● RECORDS FOR PROCESSING:
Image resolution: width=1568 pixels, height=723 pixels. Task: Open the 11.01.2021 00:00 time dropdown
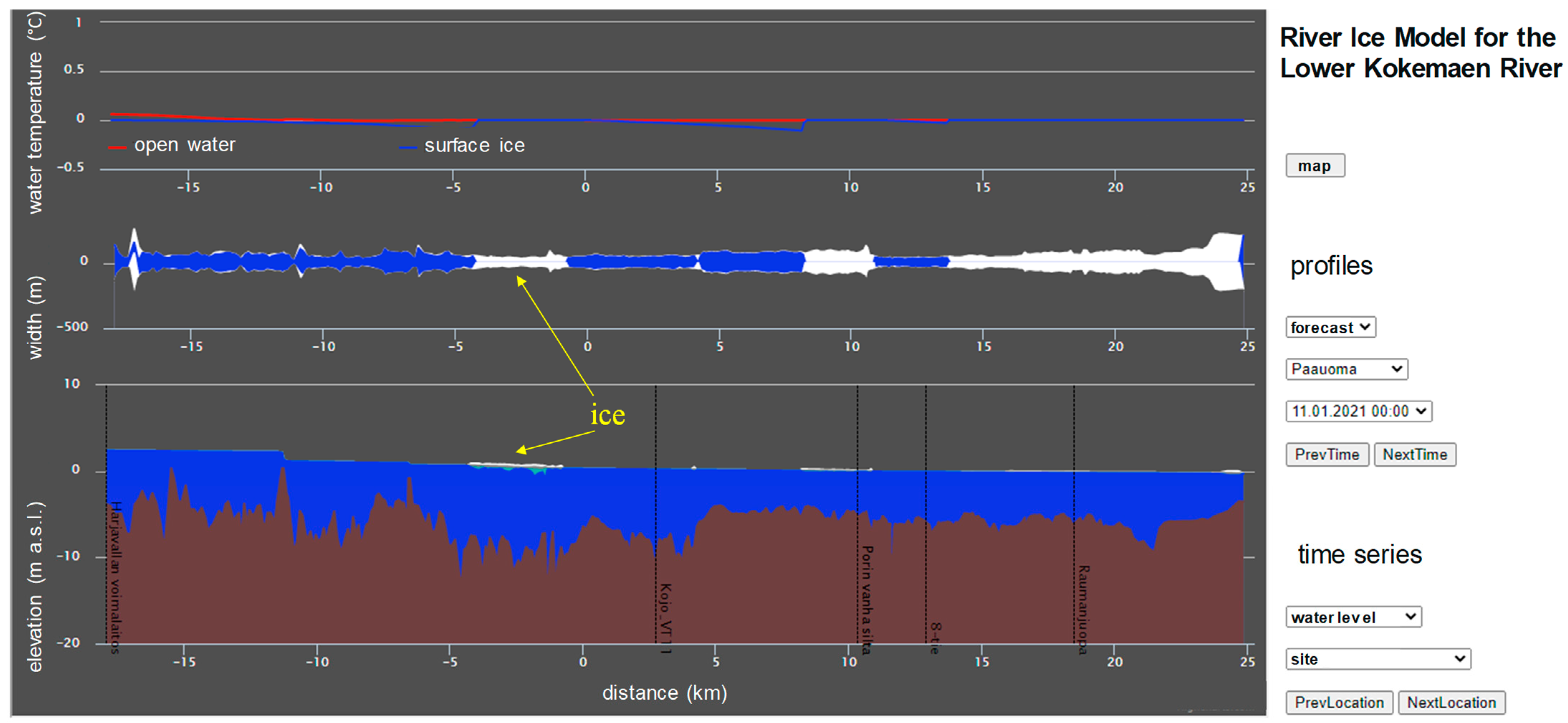[1358, 411]
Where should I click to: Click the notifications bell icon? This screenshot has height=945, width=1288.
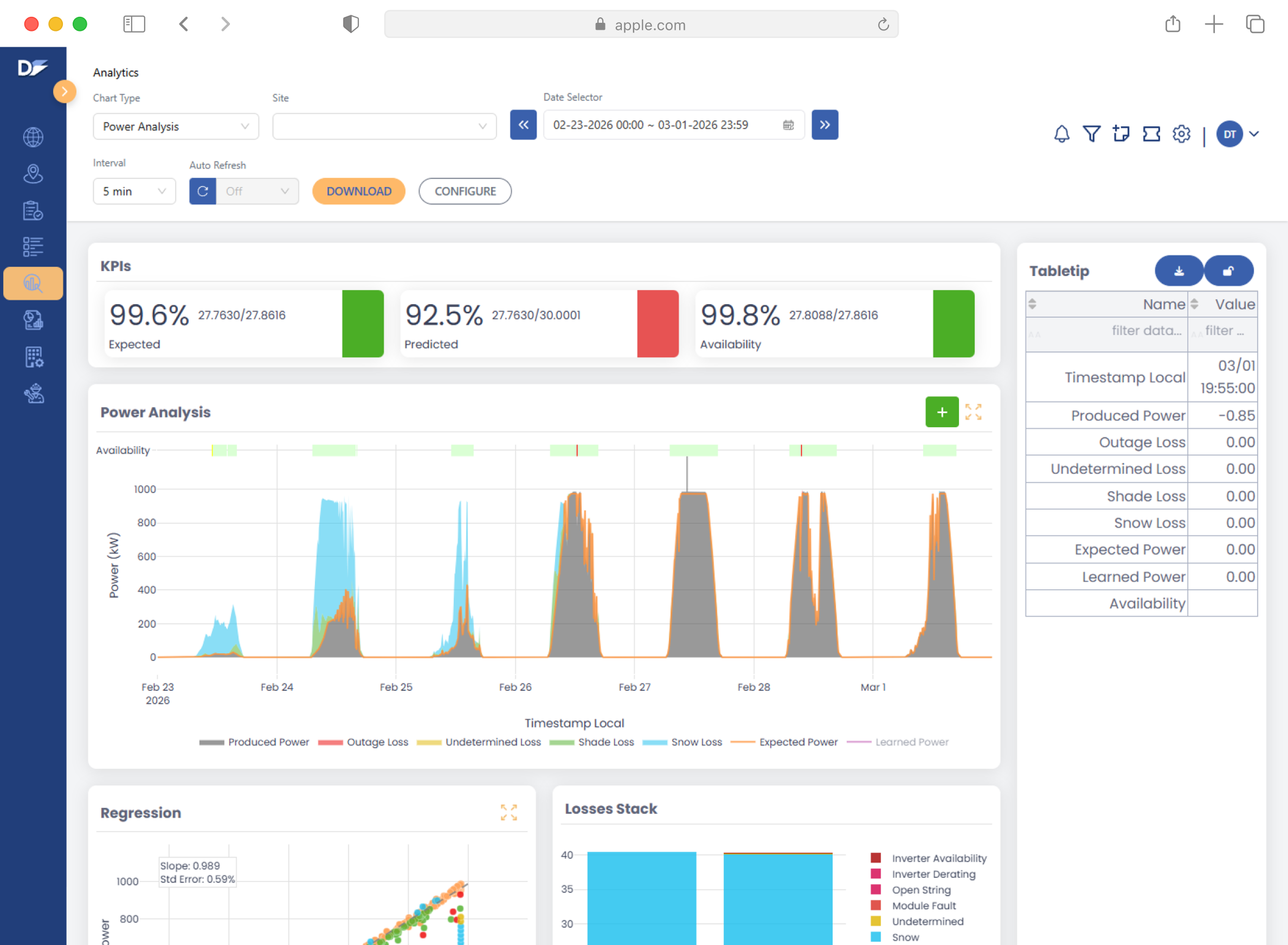(x=1061, y=134)
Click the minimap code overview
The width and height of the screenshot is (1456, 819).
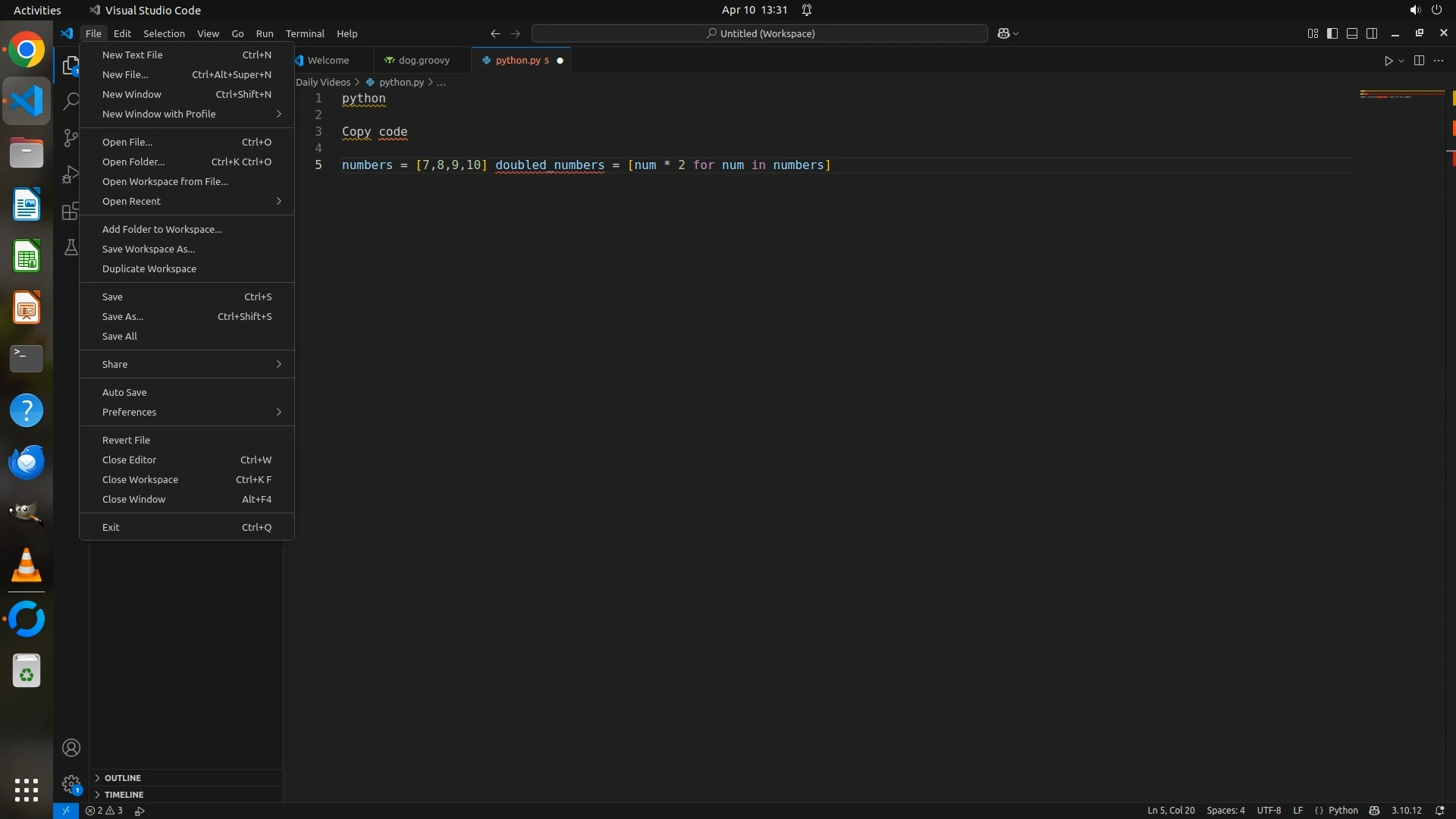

● WORK INSTRUCTION:
For this exercise, write the listing out again exactly, excluding all images.

● REPLY TO THE TASK:
Image resolution: width=1568 pixels, height=723 pixels. Task: Open the 11.01.2021 00:00 time dropdown
[1358, 411]
Where should I click to: Click the notifications bell icon? This screenshot has height=945, width=1288.
(x=1061, y=134)
Click the minimap code overview
The width and height of the screenshot is (1456, 819).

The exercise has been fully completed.